Forum Moderators: open
FAST-WebCrawler/3.6 or 3.5 fetched my robots.txt on the following dates:
What can/should I do? I am in DMOZ and have links to my pages. My pages rank well in Google, Altavista, Teoma, ... Could you have a look at my "robots.txt" -- it's valid according to the Robots.txt Validator [searchengineworld.com].
Your robots.txt looks OK to me... The only thing I see is that your
three Disallows for "Microsoft URL Control" are not likely to work -
those user-agents likely won't check robots.txt at all. You should
probably block these in .htaccess (for Apache server) instead.
Does Fast index any of the sites that link to your site? If so, they
should pick up your site quickly.
In your log files, what server code does your server return when Fast
requests robots.txt?
Have you recently moved your site?
Have you tried Fast's "Submit a Site" process?
Another "picky" thing about robots.txt is that is a Unix-format file;
Make sure you don't have carriage-return/linefeed pairs as the end-of-
line characters. Most robots.txt validators will catch this problem
though, so I assume this is not your problem. If so, and you're on a
PC, you can edit it in MS Word and use the "Save as" options, specifying
ASCII text, LF only.
So, good question - Anyone else?
Jim
Your robots.txt looks OK to me... The only thing I see is that your three Disallows for "Microsoft URL Control" are not likely to work - those user-agents likely won't check robots.txt at all. You should probably block these in .htaccess (for Apache server) instead.I do use .htaccess for some 301s but haven't figured out blocking UAs.
Does Fast index any of the sites that link to your site? If so, they should pick up your site quickly.Yes other pages linking to me are in.
In your log files, what server code does your server return when Fast requests robots.txt?200 OK
Have you recently moved your site?No. But I only started adding real content and getting links to it a couple of months ago.
Have you tried Fast's "Submit a Site" process?I am sure I submitted a page or two a couple of months ago (free submit) and did so again a couple of days ago. I might be wrong cause I don't keep notes...
Another "picky" thing about robots.txt is that is a Unix-format file;I am using Linux myself and checked again but everything seems right.
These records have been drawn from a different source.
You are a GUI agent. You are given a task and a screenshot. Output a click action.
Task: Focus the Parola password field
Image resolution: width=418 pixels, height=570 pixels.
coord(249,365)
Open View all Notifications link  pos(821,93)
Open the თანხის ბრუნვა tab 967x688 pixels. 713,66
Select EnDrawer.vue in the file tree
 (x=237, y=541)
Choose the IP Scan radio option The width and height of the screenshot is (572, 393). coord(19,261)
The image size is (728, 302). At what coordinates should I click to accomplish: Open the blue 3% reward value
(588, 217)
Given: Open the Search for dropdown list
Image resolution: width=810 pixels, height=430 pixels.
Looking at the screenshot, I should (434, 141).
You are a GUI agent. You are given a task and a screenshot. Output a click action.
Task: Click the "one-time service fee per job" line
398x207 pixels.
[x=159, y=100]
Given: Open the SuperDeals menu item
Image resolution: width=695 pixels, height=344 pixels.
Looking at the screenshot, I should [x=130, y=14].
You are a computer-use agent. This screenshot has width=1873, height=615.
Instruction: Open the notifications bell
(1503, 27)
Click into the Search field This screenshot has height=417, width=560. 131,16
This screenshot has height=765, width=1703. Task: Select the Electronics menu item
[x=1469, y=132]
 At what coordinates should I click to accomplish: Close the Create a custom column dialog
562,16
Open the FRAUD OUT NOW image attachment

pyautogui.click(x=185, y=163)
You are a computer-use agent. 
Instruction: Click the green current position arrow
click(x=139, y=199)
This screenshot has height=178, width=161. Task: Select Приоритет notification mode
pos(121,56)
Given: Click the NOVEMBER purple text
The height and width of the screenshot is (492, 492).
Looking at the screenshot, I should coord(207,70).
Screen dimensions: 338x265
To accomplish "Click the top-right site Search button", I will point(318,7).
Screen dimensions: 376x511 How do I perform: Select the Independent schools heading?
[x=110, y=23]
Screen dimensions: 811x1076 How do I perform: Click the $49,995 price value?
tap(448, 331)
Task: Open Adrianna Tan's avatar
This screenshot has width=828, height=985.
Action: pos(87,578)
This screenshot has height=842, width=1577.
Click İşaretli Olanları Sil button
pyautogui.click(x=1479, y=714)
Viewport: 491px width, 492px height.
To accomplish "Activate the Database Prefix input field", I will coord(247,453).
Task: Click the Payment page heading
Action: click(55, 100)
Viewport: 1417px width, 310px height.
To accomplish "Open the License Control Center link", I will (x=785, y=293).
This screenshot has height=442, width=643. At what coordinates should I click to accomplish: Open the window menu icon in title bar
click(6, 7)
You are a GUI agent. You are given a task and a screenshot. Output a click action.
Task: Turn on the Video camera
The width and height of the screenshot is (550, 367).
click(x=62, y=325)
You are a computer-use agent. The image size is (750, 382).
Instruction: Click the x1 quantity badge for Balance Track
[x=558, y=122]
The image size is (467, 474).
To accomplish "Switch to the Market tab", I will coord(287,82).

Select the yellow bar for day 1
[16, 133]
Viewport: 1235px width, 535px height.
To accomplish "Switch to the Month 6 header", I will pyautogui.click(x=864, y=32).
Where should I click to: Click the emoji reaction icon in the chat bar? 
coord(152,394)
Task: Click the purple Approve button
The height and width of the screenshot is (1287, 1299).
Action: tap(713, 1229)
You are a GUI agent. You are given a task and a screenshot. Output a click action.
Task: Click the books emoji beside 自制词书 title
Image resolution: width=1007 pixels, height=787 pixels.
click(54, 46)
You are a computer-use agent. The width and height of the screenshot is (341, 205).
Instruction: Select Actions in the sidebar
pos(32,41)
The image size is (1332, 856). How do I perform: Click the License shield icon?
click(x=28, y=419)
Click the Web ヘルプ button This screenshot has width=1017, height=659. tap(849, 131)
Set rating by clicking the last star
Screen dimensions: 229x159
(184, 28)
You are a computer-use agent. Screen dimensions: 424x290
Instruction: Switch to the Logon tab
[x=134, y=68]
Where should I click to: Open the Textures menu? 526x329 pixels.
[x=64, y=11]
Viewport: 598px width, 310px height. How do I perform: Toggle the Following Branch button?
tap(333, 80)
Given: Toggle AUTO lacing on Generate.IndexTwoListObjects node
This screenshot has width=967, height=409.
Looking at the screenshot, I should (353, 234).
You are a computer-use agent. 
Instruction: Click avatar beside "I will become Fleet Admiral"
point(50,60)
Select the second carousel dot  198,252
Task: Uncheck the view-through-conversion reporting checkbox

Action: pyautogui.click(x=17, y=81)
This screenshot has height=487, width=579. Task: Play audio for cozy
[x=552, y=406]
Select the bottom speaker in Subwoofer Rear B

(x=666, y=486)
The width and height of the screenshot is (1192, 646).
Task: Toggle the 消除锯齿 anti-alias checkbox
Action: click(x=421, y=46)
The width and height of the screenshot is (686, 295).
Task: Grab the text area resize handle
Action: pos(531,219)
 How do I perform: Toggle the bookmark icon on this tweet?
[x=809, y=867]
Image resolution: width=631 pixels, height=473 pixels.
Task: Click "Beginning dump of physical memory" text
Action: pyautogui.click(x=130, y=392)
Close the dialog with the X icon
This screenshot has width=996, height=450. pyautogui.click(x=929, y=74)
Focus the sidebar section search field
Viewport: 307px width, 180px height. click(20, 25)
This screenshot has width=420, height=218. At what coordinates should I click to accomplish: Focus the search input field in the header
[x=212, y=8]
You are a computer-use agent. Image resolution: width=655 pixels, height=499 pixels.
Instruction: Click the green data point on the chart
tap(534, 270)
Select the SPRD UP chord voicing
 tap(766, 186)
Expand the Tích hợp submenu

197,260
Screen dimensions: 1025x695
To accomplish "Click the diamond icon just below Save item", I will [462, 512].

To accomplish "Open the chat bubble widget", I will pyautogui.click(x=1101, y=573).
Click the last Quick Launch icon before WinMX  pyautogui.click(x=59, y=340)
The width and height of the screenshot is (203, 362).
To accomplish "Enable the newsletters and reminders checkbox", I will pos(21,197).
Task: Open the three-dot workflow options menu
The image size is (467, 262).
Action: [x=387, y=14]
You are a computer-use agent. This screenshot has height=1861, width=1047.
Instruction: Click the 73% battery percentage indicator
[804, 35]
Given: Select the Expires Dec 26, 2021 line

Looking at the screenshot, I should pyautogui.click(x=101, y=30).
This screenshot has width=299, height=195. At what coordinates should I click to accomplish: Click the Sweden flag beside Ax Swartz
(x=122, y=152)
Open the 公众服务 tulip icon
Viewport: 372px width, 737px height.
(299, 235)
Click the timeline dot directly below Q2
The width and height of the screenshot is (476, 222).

So, good question - Anyone else?Thanks for your help. You see, I think I double-checked everything and really can't find anything. :(
Well, I just read thread Kudos to AllTheWeb - Customer Service [webmasterworld.com], so maybe there's hope after all. I used the AllTheWeb.com: Send Feedback to FAST [alltheweb.com] form a couple of days ago. But I also wanted to be sure that there's not a general problem (that could affect other search engines as well).
Guess I will just have to wait and hope that Google will never start ignoring me. It's just that I don't want to put all eggs in one basket ...
I looked at the source of a couple of your pages, and I still don't see anything
wrong. However, I should add that I'm not familiar with XHTML. I also searched
for your site on Fast using your URL, and your name and the primary subject of
your site. No luck.
I have a couple of observations and maybe they will help...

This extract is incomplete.